Tianchi NLP Competition-News Text Classification (2)-Data Reading and Data Analysis


Series of articles
Tianchi NLP Competition-News Text Classification (1) ——Comprehension of Competition Questions
Tianchi NLP Competition-News Text Classification (2) ——Data Reading and Data Analysis


2. Data reading and data analysis

2.1 Data reading

Although the question data is text data, each news is of variable length, but it is still stored in csv format. Therefore, you can directly use Pandas to complete the data reading operation.

import pandas as pd
train_df = pd.read_csv('../input/train_set.csv', sep='\t', nrows=100)
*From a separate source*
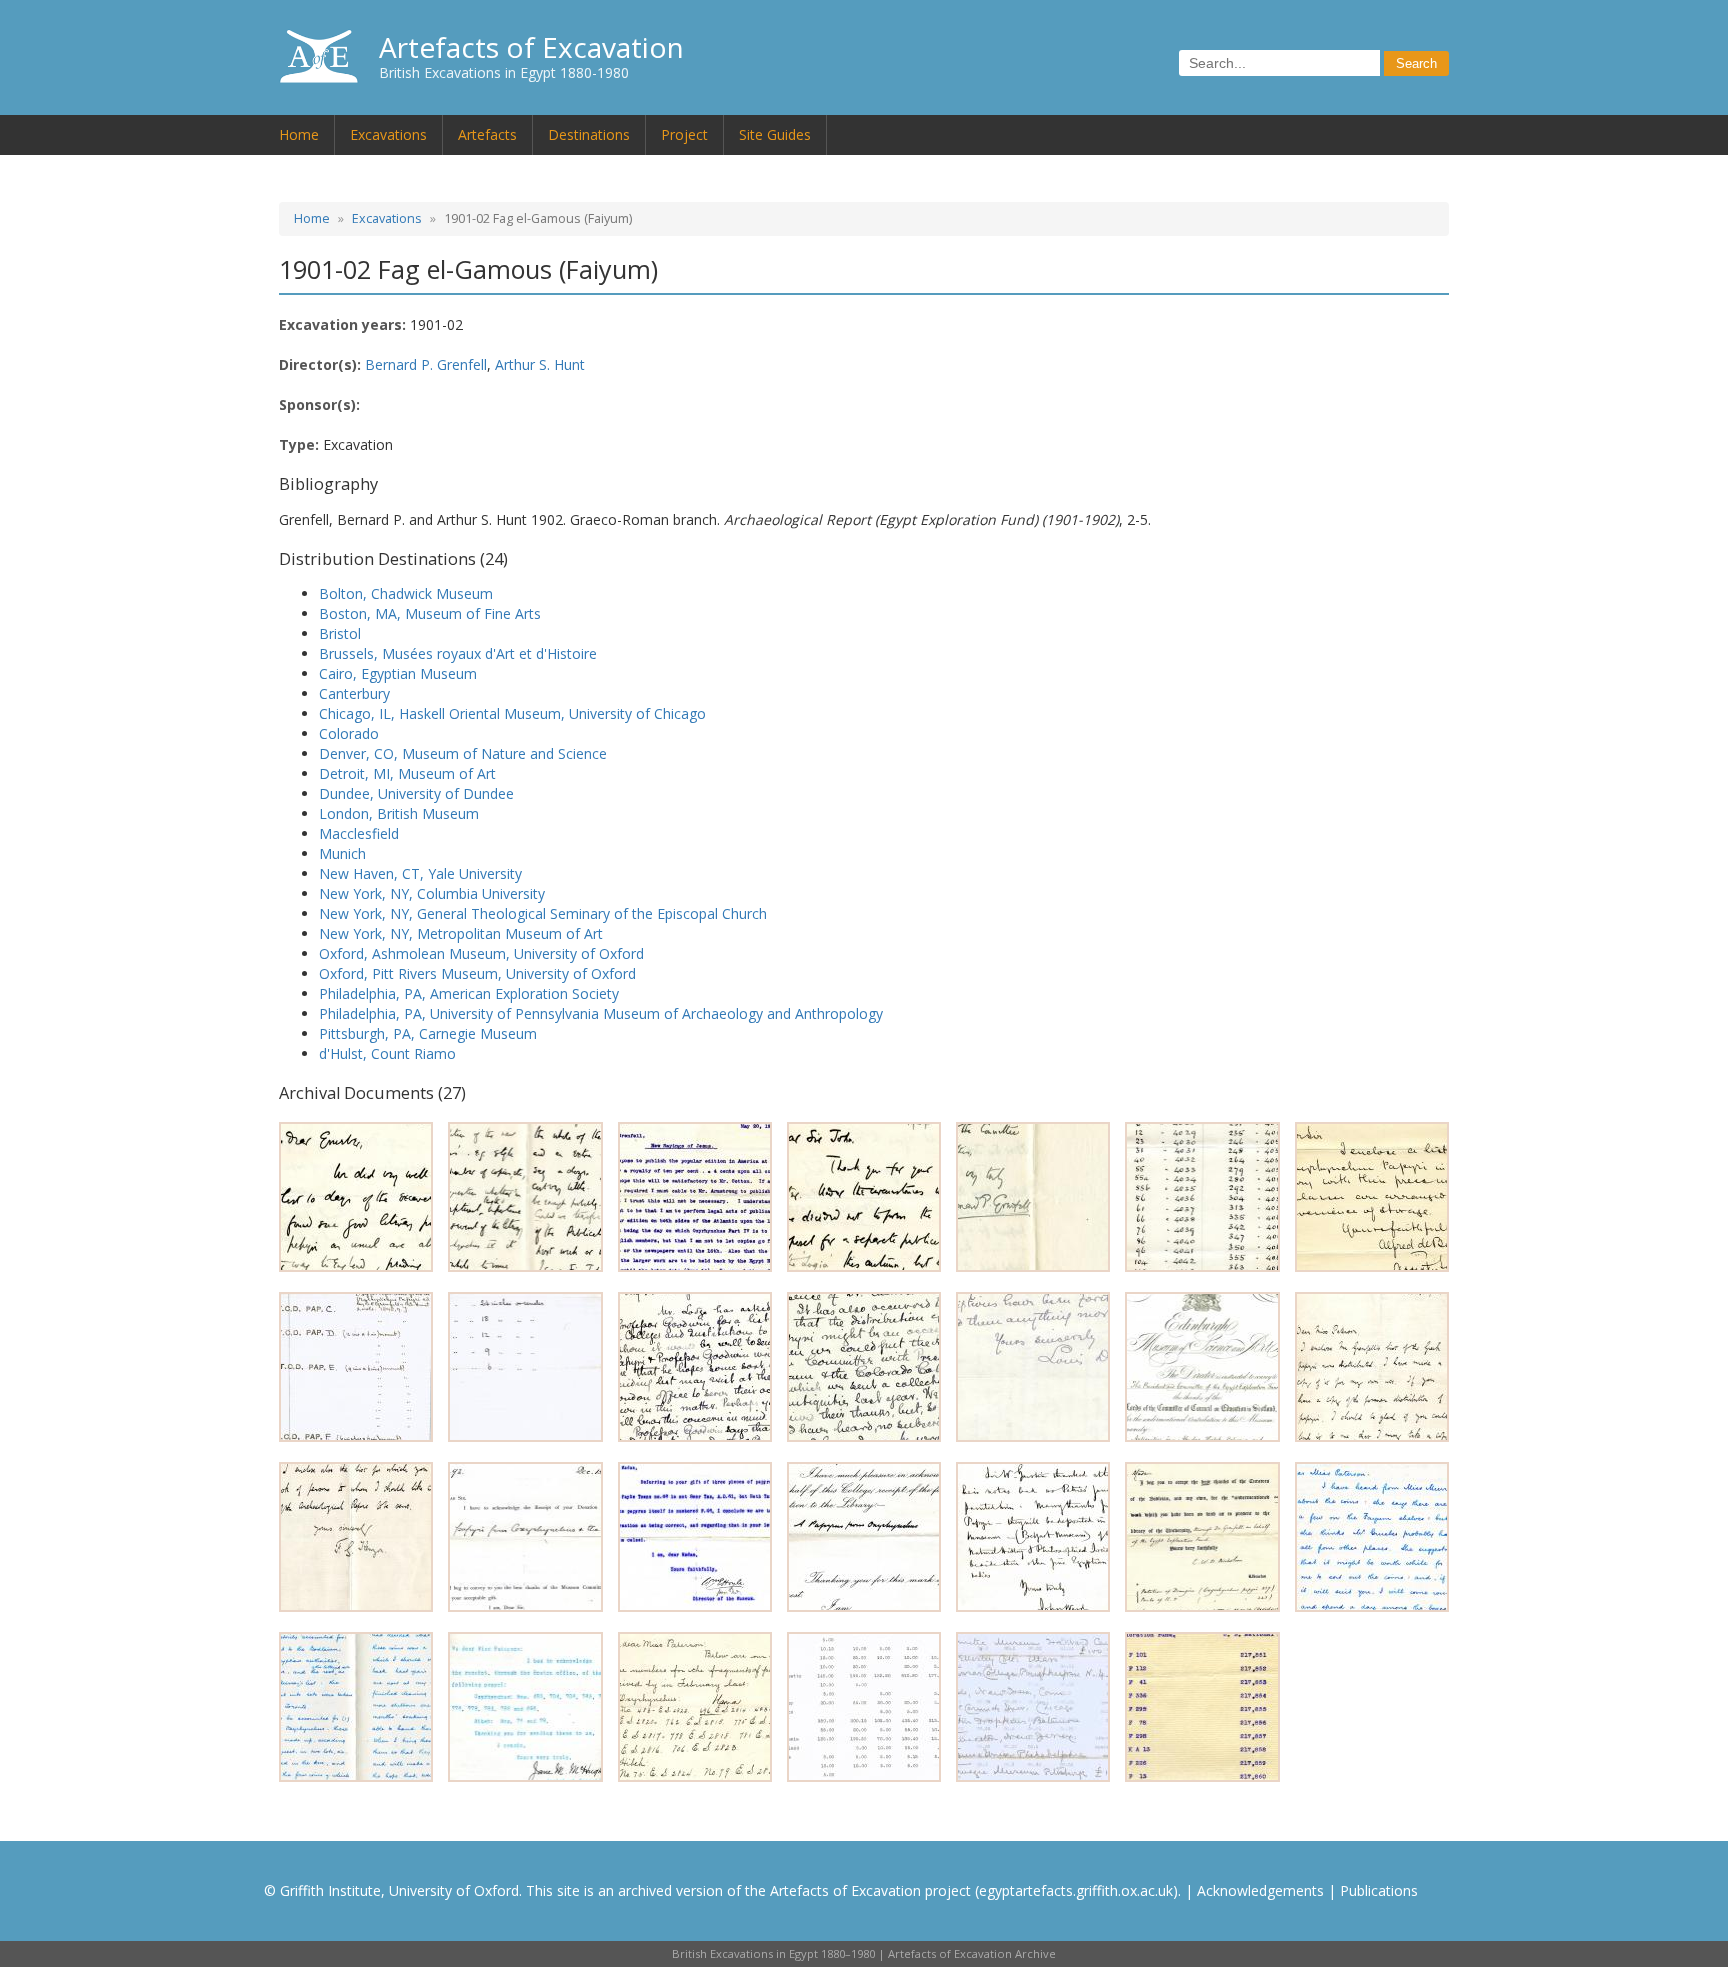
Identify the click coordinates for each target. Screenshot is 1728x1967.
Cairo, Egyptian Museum (398, 673)
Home (299, 134)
Here is read_csvcomposed of three parts:

  • The read file path, here needs to be changed to your local path, you can use a relative path or an absolute path;
  • Separator, sepwhich is the character to \tbe separated in each column, just set it to;
  • The number of rows nrowsread is the function of reading the file this time, and it is a numeric type (due to the relatively large data set, it is recommended to set it to 100 first);
train_df.head()

Insert picture description here
The first column is the category of news, and the second column is the character of the news.

2.2 Data analysis

In this step, we have read all the training set data. Here we hope to draw the following conclusions through data analysis:

  • What is the length of the news text in the question data?
  • What is the category distribution of the question data, and which categories are more numerous?
  • What is the distribution of characters in the question data?

2.2.1 Sentence length analysis

%%time
%pylab inline
train_df['text_len'] = train_df['text'].apply(lambda x: len(x.split(' ')))
print(train_df['text_len'].describe())

Populating the interactive namespace from numpy and matplotlib
count 200000.000000
mean 907.207110
std 996.029036
min 2.000000
25% 374.000000
50% 676.000000
75% 1131.000000
max 57921.000000
Name: text_len, dtype: float64
Wall time: 10.1 s

The statistics of news sentences can be concluded that the text given in this contest is relatively long, each sentence is composed of 907 characters on average, the shortest sentence length is 2, and the longest sentence length is 57921.

The following figure draws a histogram of the sentence length. It can be seen that most of the sentence lengths are within 2000.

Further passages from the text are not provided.